QUOTED PASSAGE →
::::::::::

Alabama Abortion Bill Has a Hidden Agenda
On May 15, 2019 Gov. Kay Ivey signed a bill now considered the most restrictive ban on abortion in the country. The controversial law is nearly a total ban on abortion, with the exception that the pregnancy puts the patient’s life at risk.
This comes as four other states have passed “heartbeat” bills in 2019, making abortions illegal once a doctor can detect a heartbeat. Fetal heartbeats can be detected as early as 5 to 6 weeks, which is often before mothers are aware of their pregnancies.
Though the “heartbeat” bills are restrictive, the outrage behind the Alabama bill is significantly more pronounced, as cases of rape and incest are commonly given concessions by pro-life advocates that the Alabama bill does not provide.
Alabama state Rep. Terri Collins (R) appears to know the bill has little chance of surviving the contest it will face in court, but voted for the provocative law in hopes that it compels the U.S. Supreme Court to revisit its 1973 decision Roe v. Wade.
“This is the way we get where we want to get eventually,” Collins said. Acknowledging that introducing a bill that as of today is considered unconstitutional, is a means to having the 1973 Roe v. Wade ruling overturned.

::::::::::

DATA RECORDS →
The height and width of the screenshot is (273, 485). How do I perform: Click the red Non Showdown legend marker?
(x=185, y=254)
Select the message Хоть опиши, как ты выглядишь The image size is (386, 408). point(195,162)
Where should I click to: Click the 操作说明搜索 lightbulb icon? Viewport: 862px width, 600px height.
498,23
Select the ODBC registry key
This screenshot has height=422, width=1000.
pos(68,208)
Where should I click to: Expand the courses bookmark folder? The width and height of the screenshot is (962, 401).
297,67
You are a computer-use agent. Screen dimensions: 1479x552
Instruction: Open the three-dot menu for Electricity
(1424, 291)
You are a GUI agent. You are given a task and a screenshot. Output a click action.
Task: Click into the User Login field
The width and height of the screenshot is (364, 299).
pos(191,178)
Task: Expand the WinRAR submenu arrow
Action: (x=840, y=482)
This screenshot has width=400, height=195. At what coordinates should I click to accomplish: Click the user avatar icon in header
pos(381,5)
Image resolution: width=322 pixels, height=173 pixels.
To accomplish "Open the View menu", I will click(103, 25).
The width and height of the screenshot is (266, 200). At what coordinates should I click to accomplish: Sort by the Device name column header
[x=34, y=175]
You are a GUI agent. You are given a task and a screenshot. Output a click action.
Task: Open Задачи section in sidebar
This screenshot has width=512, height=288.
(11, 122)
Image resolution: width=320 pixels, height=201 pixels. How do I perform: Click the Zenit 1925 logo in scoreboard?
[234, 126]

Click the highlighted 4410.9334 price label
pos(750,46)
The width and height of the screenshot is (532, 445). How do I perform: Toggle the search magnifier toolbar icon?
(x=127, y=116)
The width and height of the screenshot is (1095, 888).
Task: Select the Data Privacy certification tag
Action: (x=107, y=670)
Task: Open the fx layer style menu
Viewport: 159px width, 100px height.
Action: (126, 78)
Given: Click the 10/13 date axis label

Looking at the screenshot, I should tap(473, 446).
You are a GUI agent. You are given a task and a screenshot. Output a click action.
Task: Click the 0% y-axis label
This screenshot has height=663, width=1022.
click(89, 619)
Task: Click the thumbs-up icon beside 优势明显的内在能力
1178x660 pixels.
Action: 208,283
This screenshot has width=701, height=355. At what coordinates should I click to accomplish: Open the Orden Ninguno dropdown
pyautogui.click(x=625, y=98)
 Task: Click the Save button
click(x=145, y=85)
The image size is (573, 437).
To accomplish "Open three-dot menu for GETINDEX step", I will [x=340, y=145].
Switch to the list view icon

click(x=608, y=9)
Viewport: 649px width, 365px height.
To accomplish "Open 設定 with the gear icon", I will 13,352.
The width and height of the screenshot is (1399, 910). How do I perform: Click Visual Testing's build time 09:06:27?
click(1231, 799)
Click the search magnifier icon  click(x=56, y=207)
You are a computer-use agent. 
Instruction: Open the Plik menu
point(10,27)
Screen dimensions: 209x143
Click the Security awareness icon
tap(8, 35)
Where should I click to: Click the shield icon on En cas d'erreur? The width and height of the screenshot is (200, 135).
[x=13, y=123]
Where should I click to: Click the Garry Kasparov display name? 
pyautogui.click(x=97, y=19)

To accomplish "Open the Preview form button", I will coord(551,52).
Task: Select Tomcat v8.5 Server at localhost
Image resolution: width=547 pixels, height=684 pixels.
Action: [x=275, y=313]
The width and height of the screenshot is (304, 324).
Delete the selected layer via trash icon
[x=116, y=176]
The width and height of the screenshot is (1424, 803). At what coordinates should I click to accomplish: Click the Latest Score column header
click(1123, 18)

::::::::::

THE TASK → According to the article on the Alabama abortion bill, why does the Alabama law draw significantly more outrage than the "heartbeat" bills?

TASK SOLUTION → Pro-life advocates commonly make exceptions for cases of rape and incest, but the Alabama bill provides no such exceptions. Its only exception is when the pregnancy puts the patient's life at risk.